Ex presidente Fernández sugiere a la ONU crear un mecanismo legal para sancionar casos de blasfemia e insultos religiosos

(Nueva York, 21 de septiembre de 2012). El ex presidente de la República y presidente de la Fundación Global Democracia y Desarrollo (FUNGLODE), doctor Leonel Fernández, sugirió a la Organización de las Naciones Unidas (ONU) que considere la posibilidad de elaborar un marco jurídico internacional que pueda prohibir y castigar la blasfemia y falta de respeto a algo que se considere sagrado.

Fernández hizo el planteamiento en el marco del “Debate Temático de Alto Nivel sobre los Retos Contemporáneos y Enfoques en la Construcción de una Cultura Duradera de Paz” convocado por la Organización de las Naciones Unidas para la Educación, la Ciencia y la Cultura (UNESCO), con motivo de conmemorarse este viernes 21 de septiembre el Día Mundial de la Paz.

El ex gobernante dominicano se refirió a la fuerte ola de violencia que ha estallado en los países donde predomina la religión musulmana por la divulgación de un video amateur sobre el profeta Mahoma que los creyentes de esa confesión religiosa consideran insultante.

“Creo que todos estamos de acuerdo en que la libertad de expresión y el libre flujo de ideas no necesariamente significa que no hay límites a su ejercicio”, indicó Fernández.

El ex jefe de Estado comentó que en las diferentes legislaciones nacionales, se han creado mecanismos para tratar los casos de infracción por difamación y calumnia.

“Si esto se puede lograr a nivel nacional, por qué no considerar la posibilidad de elaborar un marco jurídico internacional vinculante para los Estados miembros de la ONU, que pueda prohibir y castigar blasfemias como el acto de desprecio insultante o falta de respeto hacia algo que se considera sagrado?”, se preguntó el ex mandatario.

Al profundizar sobre el tema, Fernández dijo que le ha llamado la atención como un video amateur sobre el profeta Mahoma, puesto en circulación por un individuo a través del uso de los nuevos medios de comunicación, ha desatado una ola de disturbios, protestas y asesinatos en diferentes países del mundo árabe.

“Reflexionando sobre la ocurrencia de estos lamentables acontecimientos, creo que es necesario analizar, desde una nueva perspectiva, el papel de los medios de comunicación y su impacto en un entorno de cambio tecnológico continuo y acelerado, en un planeta interconectado y culturalmente diverso”, dijo.

Fernández se preguntó “cómo, en un mundo sin fronteras, de comunicación inalámbrica, un individuo, de forma instantánea y sin ningún control, solo con un material audiovisual, es capaz de provocar la furia y desatar una ola de violencia en varias partes del mundo”.

Afirmó que ese hecho sobre el profeta Mahoma, pone en evidencia que cualquier conflicto puede extenderse por todas partes, debido a la revolución de la tecnología de la información y las comunicaciones. “Por primera vez en la historia, cualquier individuo, en cualquier parte del mundo, puede ser un proveedor de contenido de medios de comunicación”, comentó.

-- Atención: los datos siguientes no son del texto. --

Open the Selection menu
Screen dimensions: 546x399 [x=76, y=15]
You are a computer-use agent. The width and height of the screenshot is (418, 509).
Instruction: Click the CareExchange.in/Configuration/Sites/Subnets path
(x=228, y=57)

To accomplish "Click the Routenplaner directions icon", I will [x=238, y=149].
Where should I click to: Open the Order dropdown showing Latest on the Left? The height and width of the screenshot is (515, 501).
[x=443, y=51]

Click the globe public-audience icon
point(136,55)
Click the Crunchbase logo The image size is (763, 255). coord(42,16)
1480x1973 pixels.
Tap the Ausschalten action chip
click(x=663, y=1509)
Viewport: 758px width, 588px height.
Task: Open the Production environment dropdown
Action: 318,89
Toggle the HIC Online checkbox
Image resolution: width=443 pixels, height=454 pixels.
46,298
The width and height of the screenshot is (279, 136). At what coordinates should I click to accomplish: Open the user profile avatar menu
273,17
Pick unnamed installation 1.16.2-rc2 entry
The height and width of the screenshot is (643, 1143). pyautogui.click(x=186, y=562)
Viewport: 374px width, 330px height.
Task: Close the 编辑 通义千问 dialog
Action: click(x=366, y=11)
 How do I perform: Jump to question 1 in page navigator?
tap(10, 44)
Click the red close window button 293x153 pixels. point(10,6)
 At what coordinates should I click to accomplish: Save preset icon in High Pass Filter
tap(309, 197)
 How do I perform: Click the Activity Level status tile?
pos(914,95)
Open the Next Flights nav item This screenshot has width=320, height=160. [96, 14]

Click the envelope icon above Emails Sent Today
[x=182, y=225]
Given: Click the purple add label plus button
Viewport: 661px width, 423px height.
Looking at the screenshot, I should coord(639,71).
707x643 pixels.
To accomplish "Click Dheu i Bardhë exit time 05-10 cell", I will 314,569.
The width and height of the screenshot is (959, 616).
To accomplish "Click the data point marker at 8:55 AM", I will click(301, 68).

Dijo que teniendo en cuenta el interés de la UNESCO de que se aproveche las tecnologías de la información y comunicación para promover la paz, la no violencia, la tolerancia y el diálogo intercultural, sería de gran valor considerar la inclusión, en su nuevo Programa de Acción sobre una Cultura de Paz y la No Violencia, de un nuevo enfoque jurídico internacional para la utilización del ciberespacio y los medios digitales globales.

De esta manera, sostuvo, los medios de comunicación, en lugar de ser percibidos como instrumentos al servicio del odio y el insulto a la dignidad humana y las creencias religiosas, podrían convertirse en el catalizador ideal de la paz, el conocimiento, la comprensión, la solidaridad y el pluralismo en un nuevo orden mundial.

Además del ex presidente Fernández, en el encuentro, que se desarrolló en la sede de las Naciones Unidas, intervinieron el secretario general de ese organismo, Ban Ki–moon; Irina Bokova, directora general de la UNESCO; Vuk Jeremic, ministro de Asuntos Exteriores de la República de Serbia y presidente de la 67ava. Sesión de la Asamblea General de la ONU.

También asistieron Nasser David Khalili, fundador de Colecciones Khalili; Wole Soyinka, miembro del Alto Panel de la UNESCO sobre la Paz y el Diálogo Intercultural; el afamado actor de cine Forest Whitaker, embajador de Buena Voluntad de la UNESCO, y Elie Wiesel, presidente de la Fundación Elie.